* _Brief_:
Go through the following data and transcribe exactly the stretch of lines from the one holding "You are a computer-use agent." to the one holding "Instruction: Open Configure", both included.

* _Records for processing_:
>>>

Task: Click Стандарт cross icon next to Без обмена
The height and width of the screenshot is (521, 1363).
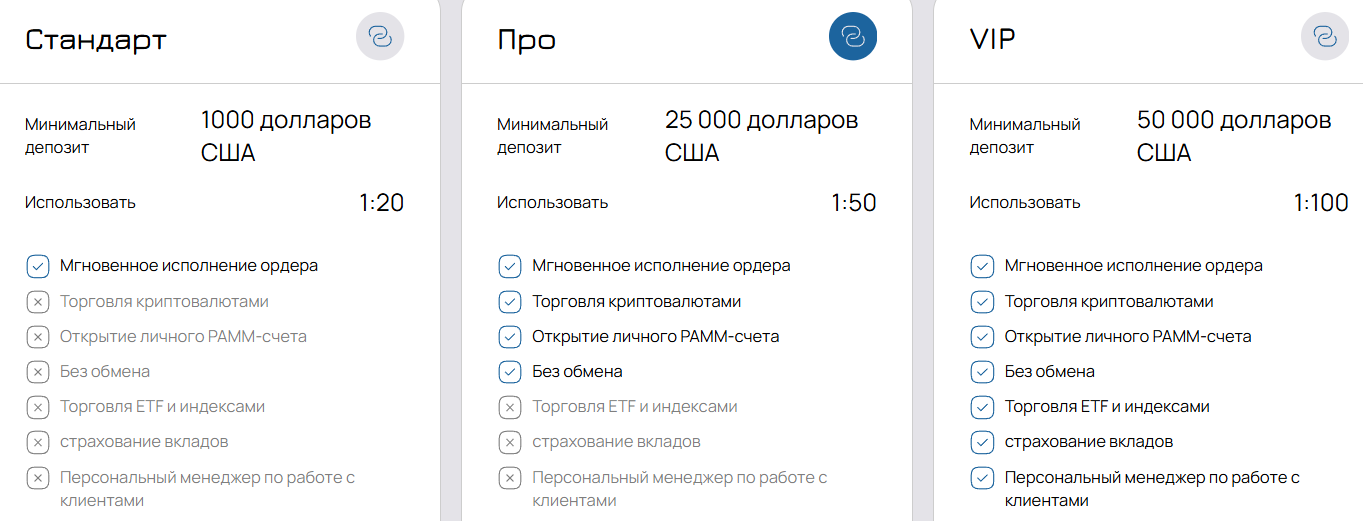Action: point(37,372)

<<<
>>>

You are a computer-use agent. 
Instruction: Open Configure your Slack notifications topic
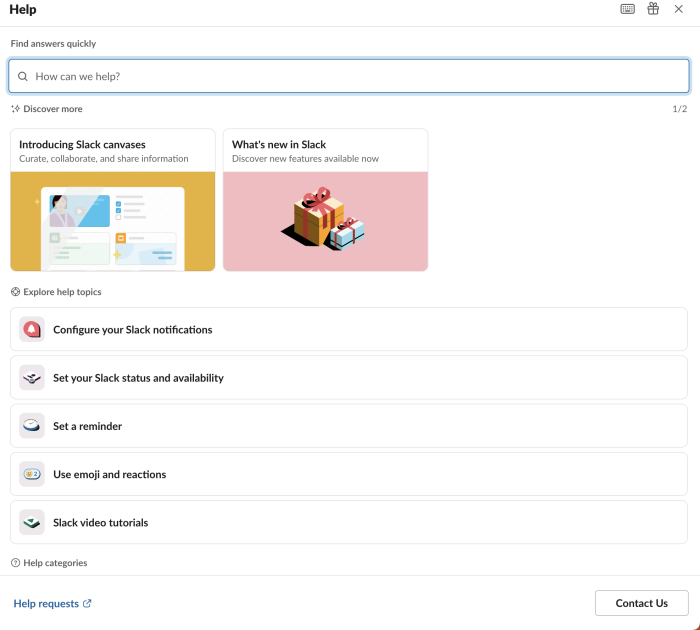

<<<

* _Exercise output_:
You are a computer-use agent. 
Instruction: Open Configure your Slack notifications topic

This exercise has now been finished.